PookieDo · 20/10/2018 08:55

I am seeing a new guy for a couple of months it’s going really well after a little wobbly start. I have asked him about his sex drive (a general question where I said mine was medium) and he’s non committal to the question - yeah he likes sex etc.

It’s very obvious that in this honeymoon period I am all over him like a rash quite often (if we start kissing that’s what I will want to do) but I also take his lead and whether he is up for it. He appears as though he is, although he never instigates it’s always me. So I instigate and make it obvious then see if he responds. It was a blessed relief to find a man who isn’t just completely focused on sex and actually think I am more comfortable and relaxed being the person who takes the lead. So that part doesn’t bother me.

But
He really is struggling to keep his erection and I have asked him what will help, if there is anything he wants me to do/not do and he just keeps saying it’s not me, it’s him. So then I now say ‘don’t worry’ or I don’t mention it at all, but he feels bad about it and then it happens again etc and I am starting to feel like a sex pest who is pressuring him, although he says I am not. I am actually not always bothered whether I orgasm or not because I like the closeness and the intimacy more than the end result. But he rarely finishes and we seem to have quite intense sex that then fizzles out after a while and we both end up giving up then cuddling

I suppose I am asking is there anything I could do? Or should I just let it be? I think he over thinks this in his head Confused

OP posts:
PookieDo · 28/10/2018 07:43

Sorry you find it annoying etc.

I hadn’t reposted as things have really got a lot better since I spoke to him. We are close and talk a lot because we are getting to know each other, I also think both of us don’t want to waste time just ‘seeing where things go’ and bumbling along blindly. I hadn’t exactly quizzed him - when we spend time together we talk about lots of thing sometimes he brings it up sometimes I do. But I had 2 different explanations from him so I was frustrated as to what the actual reason was and whether this was something we would overcome or not. I have my own opinions and boundaries as to what I expect from a relationship - intimacy and sex is one of them. If that isn’t what he wants he is free to move on too, I don’t want him to pretend he’s into that just to get me to stay with him - does this make sense? The first part of a relationship is working out how compatible you are. Sometimes people go along with things so they don’t lose face/the person and I don’t want that to be the case. It’s ok to have a lower sex drive but then I probably don’t want to be in a relationship with you - I will be frustrated. You don’t know my back ground - 10 years I have never lived with anyone and am prepared to wait for the right connection with someone. I don’t want to have bad sex, why should I?
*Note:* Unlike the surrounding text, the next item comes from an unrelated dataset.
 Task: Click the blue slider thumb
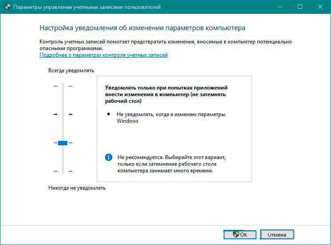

It’s also ok for me to tell someone I don’t like porn, strip clubs etc. I don’t have to pretend I do.

I took the advice given about taking pressure off PIV or any sex at all when I was first given it here. And that has been a good plan and has worked well so far. We have also done some non sex related fun intimacy things. So thanks. I won’t be told by other people (not sure if you are men or women) to put up and shut up for the sake of a mans pride.

OP posts:
category12 · 28/10/2018 10:53

Fascinating behaviour to come back on several days later apparently only to have a pop at the OP and tell her it's best to simply wait passively to see if things get better, cos men are delicate flowers.

Glad things are better, OP.

PookieDo · 28/10/2018 11:10

I’ve been riled by this because essentially women are seen as controlling and selfish for enquiring about a mans sexual preferences and actually requesting functional sex in a relationship. We need to determine what is and isn’t acceptable as individuals.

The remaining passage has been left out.